For a while now I’ve wanted to write about pets and my antipathy towards them. Not the animals so much – I’ve nothing against them and in fact I do actually quite like cats (see pic I snapped of the cat that often comes and sits on the window ledge outside my office). I also like some dogs. No, it’s some owners I have a problem with. And this idea that a pet is capable of reciprocating love to another species. You may love your pet – but it can’t love you back was pretty much the gist.
I pitched it to the Guardian, got instantly commissioned, wrote six short paragraphs, sent it off and it duly appeared. And then… all hell broke lose! The piece broke so many online records for views, hits, shares and comments it made my head spin. I gave up reading the comments after a while because I couldn’t keep up. Also some were incredibly nasty so I thought it best to withdraw.
My partner warned me “don’t go there, you’ll get death threats!” well thankfully that didn’t happen but what it did demonstrate was that some pet owners simply cannot accept a viewpoint they don’t like. It felt for a short while as if I were living in a one-party state – only one view is permitted about animals and especially pets. You must love them. No other feelings are permitted.
Hit a nerve
Clearly I hit a raw nerve. My Facebook page was deluged with people insisting their pets love them back and their dogs are their best friend. Must be a pretty amazing best friend if it can soothe you over the phone at three am when you’re at your lowest ebb, make you a cup of tea, pour you a glass of wine or fetch your shopping. Or rescue you when your car breaks down – or you do!
Of course pets aren’t like people!

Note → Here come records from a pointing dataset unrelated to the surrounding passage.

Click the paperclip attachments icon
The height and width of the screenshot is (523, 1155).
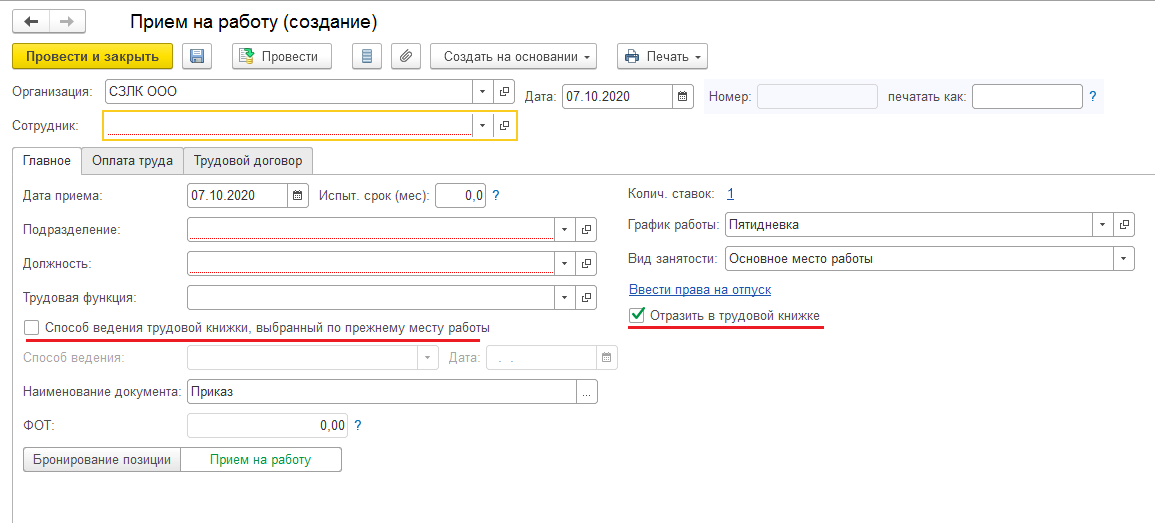click(405, 57)
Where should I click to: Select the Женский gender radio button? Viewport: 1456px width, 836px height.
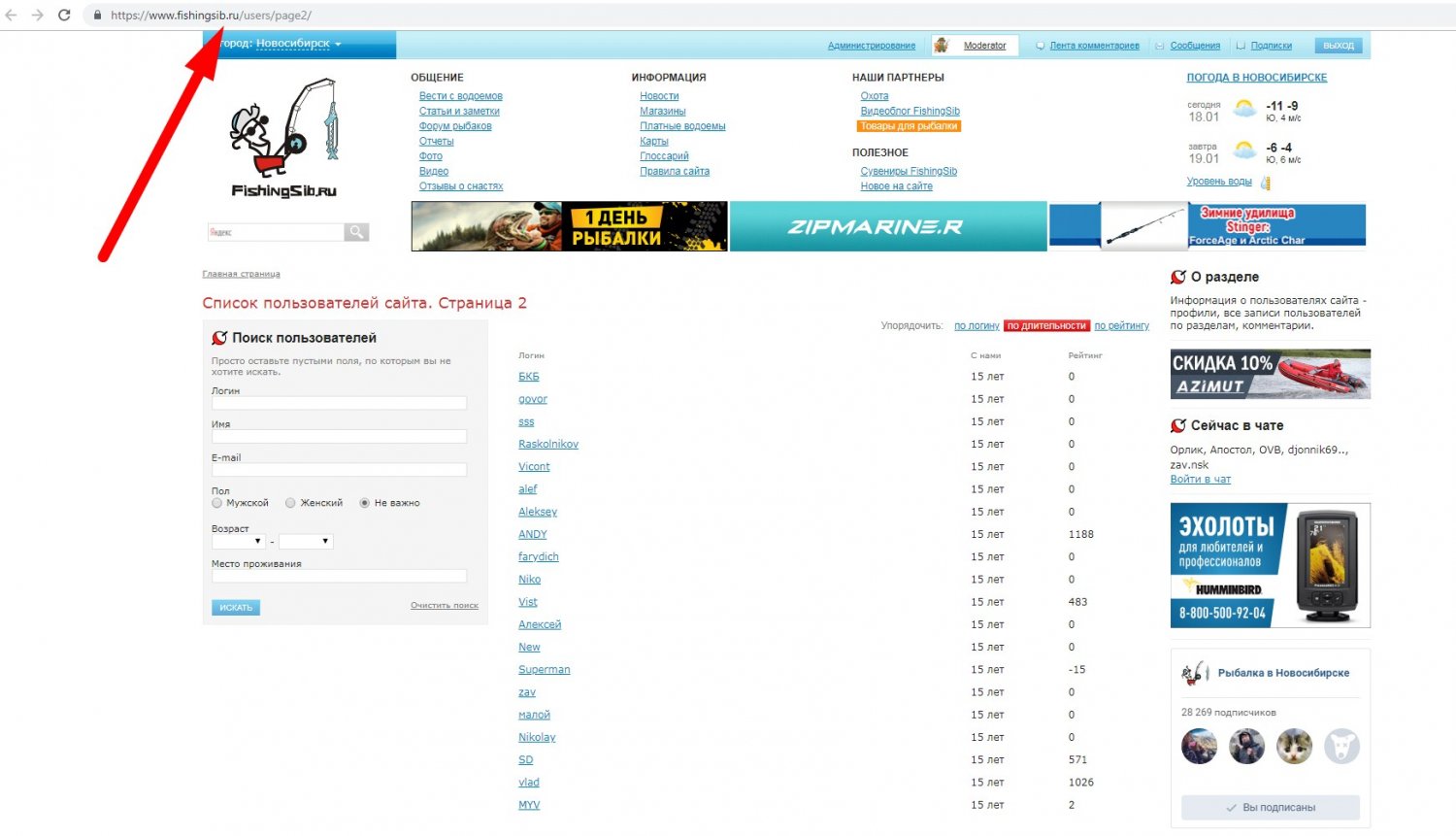coord(290,503)
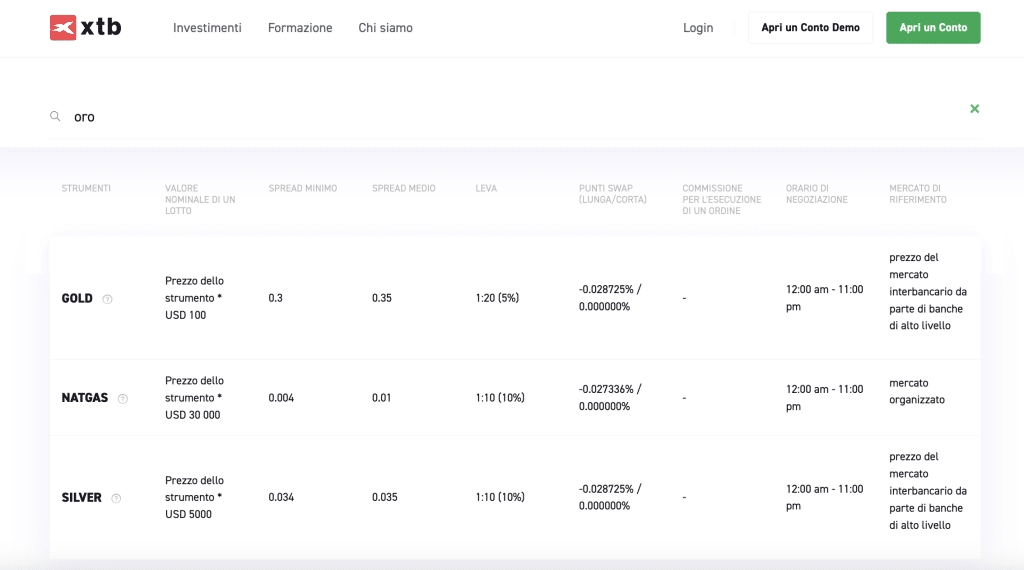Click the Orario di Negoziazione column header
Screen dimensions: 1024x570
pyautogui.click(x=817, y=194)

Isn’t that why people like to own them? Because for many, pets are better than people? Less demanding, less complicated, less unpredictable… and a good deal more boring in my opinion.
I didn’t say a word in my piece about how people’s pampered pets can cause havoc for others: dogs barking at all hours making work or relaxation impossible – not to mention never being able to sit in your garden because next door’s dog yaks at you the whole time. Cats shitting all over your flowers, dogs chasing you in the park because you fancied a light run. “Just stop running and he won’t chase you!” says smug owner. How about you control your dog instead Mrs?
I said nothing about the dogs who think the pavement outside my house is the perfect place to take a dump. Not a word about that and yet still people went totally nuts! It was if I was personally attacking them – not expressing a point of view. It was as if I’d gone out and punched kittens instead of penning an opinion piece.
TV appearance
I was on Australian TV programme Weekend Sunrise on Saturday morning (their time) talking about this. They had a vet on too. Here we go, I thought. FIGHT! Turns out the vet agreed with me! When people say their pets love them it’s just projection he said – hell he even used the same word as me!
In addition to this my pets piece is being republished in next week’s Guardian Weekly – a round up of all the best stuff that’s been in the paper for the previous week. I did a stint on BBC Radio Stoke about it and have been asked to take part in a documentary.
All of which has rather overshadowed the other two pieces I had in the Guardian this week. One about my parents not making it to old age – and why this was a relief. The other about my numberplate being cloned resulting in a very scary threat of prosecution for speeding. Nice piece of consumer journalism there I think and useful too I hope. I got lots of lovely comments on my piece about my parents.
But it was the pets piece got me noticed most. Dare I ever write a piece again about things others love but I just don’t get? About how I’ve never got the Star Wars love? Or computer gaming? Never watched X Factor, don’t watch any reality TV, don’t have a tattoo, don’t have the shopping gene women are supposed to have and have no interest in fashion. Perhaps I’m an alien? I don’t get your Earth people ways. Beam me up Scottie, I’ve seen enough thanks. (Star Trek I love btw!)
If you have been, thanks for reading.